The model is having a good accuracy of 86%.

Understanding Bias

We will use fairlearn to understand if there is any bias in the model. We will use these protected classes 'Race (Code) ' and 'Years of Service.' features for now to understand bias. Bias could be introduced into the model due to various factors in the underlying data. For e.g. Race with a particular code could be under-represented and could affect results adversly on the real world datasets by incorrect predicting a particular employee with a specific Race code as leaving or not leaving.

Configure Fairlearn

Fairlearn comes with various alogrithms that can detect bias and provide mitigation using certain parity constraints. We will use using GridSearch on Logistic Regression with DemographicParity. DemographicParity works well for binary classification with Race code type of features.

Visaulize bias in unmitigated model

We will create an experiment and upload the fairness metrics for the unmitigated model.

In [33]:
sf = { 'Race': A_test['Race (code)'], 'YearsofService': A_test['Years of Service']}
ys_pred = { lr_reg_id:unmitigated_predictor.predict(X_test) }
from fairlearn.metrics._group_metric_set import _create_group_metric_set

dash_dict = _create_group_metric_set(y_true=Y_test,
                                    predictions=ys_pred,
                                    sensitive_features=sf,
                                    prediction_type='binary_classification')
In [34]:
exp = Experiment(ws, "EmployeeTurnover_Fairness_Unmitigated_Model")
print(exp)

run = exp.start_logging()

# Upload the dashboard to Azure Machine Learning
try:
    dashboard_title = "Fairness insights of Unmitigated Logistic Regression Classifier for EmployeeTurnover"
    # Set validate_model_ids parameter of upload_dashboard_dictionary to False if you have not registered your model(s)
    upload_id = upload_dashboard_dictionary(run,
                                            dash_dict,
                                            dashboard_name=dashboard_title)
    print("\nUploaded to id: {0}\n".format(upload_id))
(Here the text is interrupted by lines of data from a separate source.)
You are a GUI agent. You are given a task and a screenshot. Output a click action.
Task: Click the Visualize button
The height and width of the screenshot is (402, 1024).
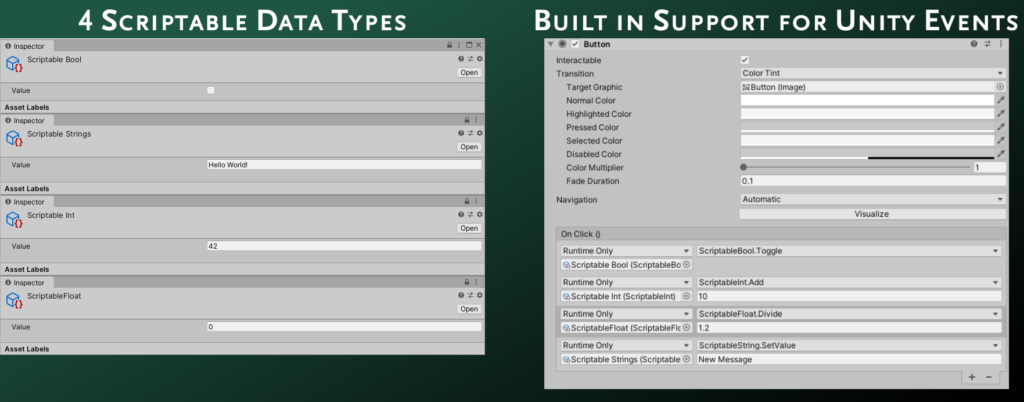coord(872,214)
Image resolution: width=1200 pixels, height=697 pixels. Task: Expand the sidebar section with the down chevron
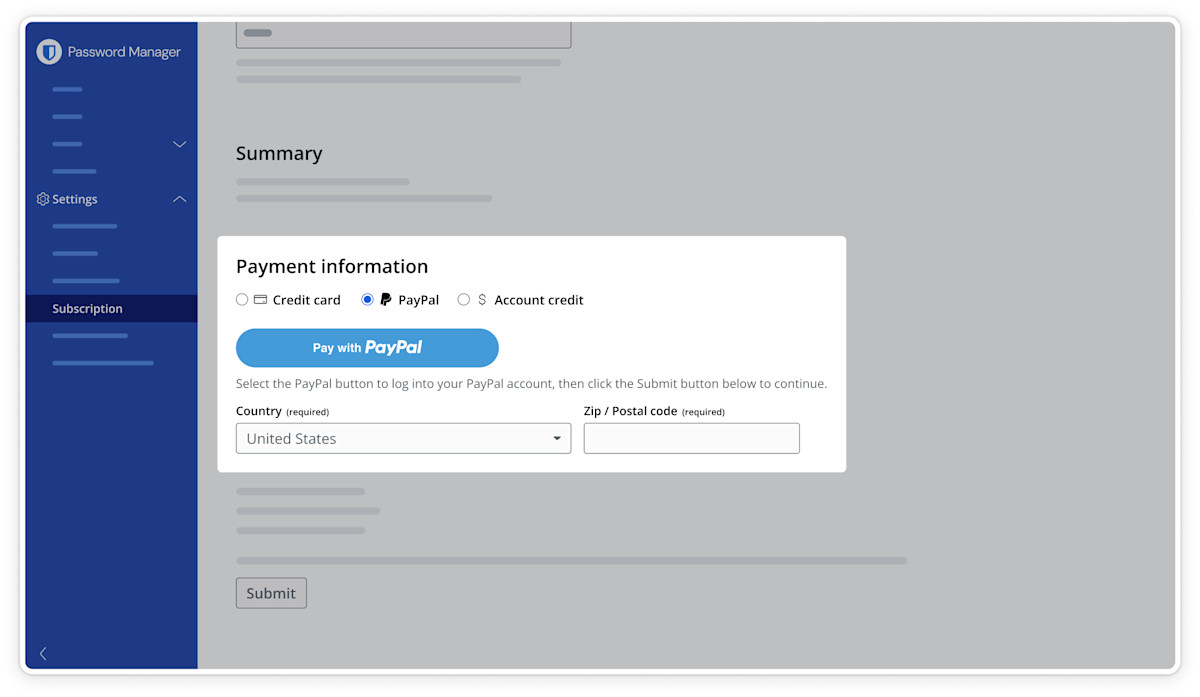tap(180, 144)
    # To test the dashboard, you can download it back and ensure it contains the right information
    downloaded_dict = download_dashboard_by_upload_id(run, upload_id)
finally:
    run.complete()
Experiment(Name: EmployeeTurnover_Fairness_Unmitigated_Model,
Workspace: ml-service)

Uploaded to id: 53c2a7ed-91e7-42d5-b3d4-ded2e9a49c5a

Visualize Fairness in Unmitigated model

We can see that the there is a disparity of 28% in the Race feature which the Fairness Learn algorithm has detected. Also we can see that the Race with code 6 is having maximum disparity of 89.5%. We will now mitigate the bias using GridSearch.

In [16]:
from fairlearn.reductions import GridSearch, DemographicParity, ErrorRate
from sklearn.preprocessing import LabelEncoder, StandardScaler
sweep = GridSearch(LogisticRegression(solver='liblinear', fit_intercept=True),
                   constraints=DemographicParity(),
                   grid_size=71)

Train GridSearch with training data and Race(Code) feature

In [17]:
sweep.fit(X_train, Y_train,
          sensitive_features=A_train['Race (code)'])
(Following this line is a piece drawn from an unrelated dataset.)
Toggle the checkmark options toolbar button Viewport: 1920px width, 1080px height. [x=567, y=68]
predictors = sweep._predictors
--- Logging error ---
Traceback (most recent call last):
  File "/anaconda/envs/azureml_py36/lib/python3.6/logging/__init__.py", line 994, in emit
    msg = self.format(record)
  File "/anaconda/envs/azureml_py36/lib/python3.6/logging/__init__.py", line 840, in format
    return fmt.format(record)
  File "/anaconda/envs/azureml_py36/lib/python3.6/logging/__init__.py", line 577, in format
    record.message = record.getMessage()
  File "/anaconda/envs/azureml_py36/lib/python3.6/logging/__init__.py", line 338, in getMessage
    msg = msg % self.args
TypeError: not all arguments converted during string formatting
Call stack:
  File "/anaconda/envs/azureml_py36/lib/python3.6/runpy.py", line 193, in _run_module_as_main
    "__main__", mod_spec)
  File "/anaconda/envs/azureml_py36/lib/python3.6/runpy.py", line 85, in _run_code
    exec(code, run_globals)
  File "/anaconda/envs/azureml_py36/lib/python3.6/site-packages/ipykernel_launcher.py", line 16, in <module>
    app.launch_new_instance()
  File "/anaconda/envs/azureml_py36/lib/python3.6/site-packages/traitlets/config/application.py", line 664, in launch_instance
    app.start()
  File "/anaconda/envs/azureml_py36/lib/python3.6/site-packages/ipykernel/kernelapp.py", line 612, in start
    self.io_loop.start()
  File "/anaconda/envs/azureml_py36/lib/python3.6/site-packages/tornado/platform/asyncio.py", line 149, in start
    self.asyncio_loop.run_forever()
  File "/anaconda/envs/azureml_py36/lib/python3.6/asyncio/base_events.py", line 438, in run_forever
    self._run_once()
  File "/anaconda/envs/azureml_py36/lib/python3.6/asyncio/base_events.py", line 1451, in _run_once
    handle._run()
  File "/anaconda/envs/azureml_py36/lib/python3.6/asyncio/events.py", line 145, in _run
    self._callback(*self._args)
  File "/anaconda/envs/azureml_py36/lib/python3.6/site-packages/tornado/ioloop.py", line 690, in <lambda>
    lambda f: self._run_callback(functools.partial(callback, future))
  File "/anaconda/envs/azureml_py36/lib/python3.6/site-packages/tornado/ioloop.py", line 743, in _run_callback
    ret = callback()
  File "/anaconda/envs/azureml_py36/lib/python3.6/site-packages/tornado/gen.py", line 787, in inner
    self.run()
  File "/anaconda/envs/azureml_py36/lib/python3.6/site-packages/tornado/gen.py", line 748, in run
    yielded = self.gen.send(value)
  File "/anaconda/envs/azureml_py36/lib/python3.6/site-packages/ipykernel/kernelbase.py", line 365, in process_one
    yield gen.maybe_future(dispatch(*args))
  File "/anaconda/envs/azureml_py36/lib/python3.6/site-packages/tornado/gen.py", line 209, in wrapper
    yielded = next(result)
  File "/anaconda/envs/azureml_py36/lib/python3.6/site-packages/ipykernel/kernelbase.py", line 268, in dispatch_shell
    yield gen.maybe_future(handler(stream, idents, msg))
  File "/anaconda/envs/azureml_py36/lib/python3.6/site-packages/tornado/gen.py", line 209, in wrapper
    yielded = next(result)
  File "/anaconda/envs/azureml_py36/lib/python3.6/site-packages/ipykernel/kernelbase.py", line 545, in execute_request
    user_expressions, allow_stdin,
  File "/anaconda/envs/azureml_py36/lib/python3.6/site-packages/tornado/gen.py", line 209, in wrapper
    yielded = next(result)
  File "/anaconda/envs/azureml_py36/lib/python3.6/site-packages/ipykernel/ipkernel.py", line 306, in do_execute
    res = shell.run_cell(code, store_history=store_history, silent=silent)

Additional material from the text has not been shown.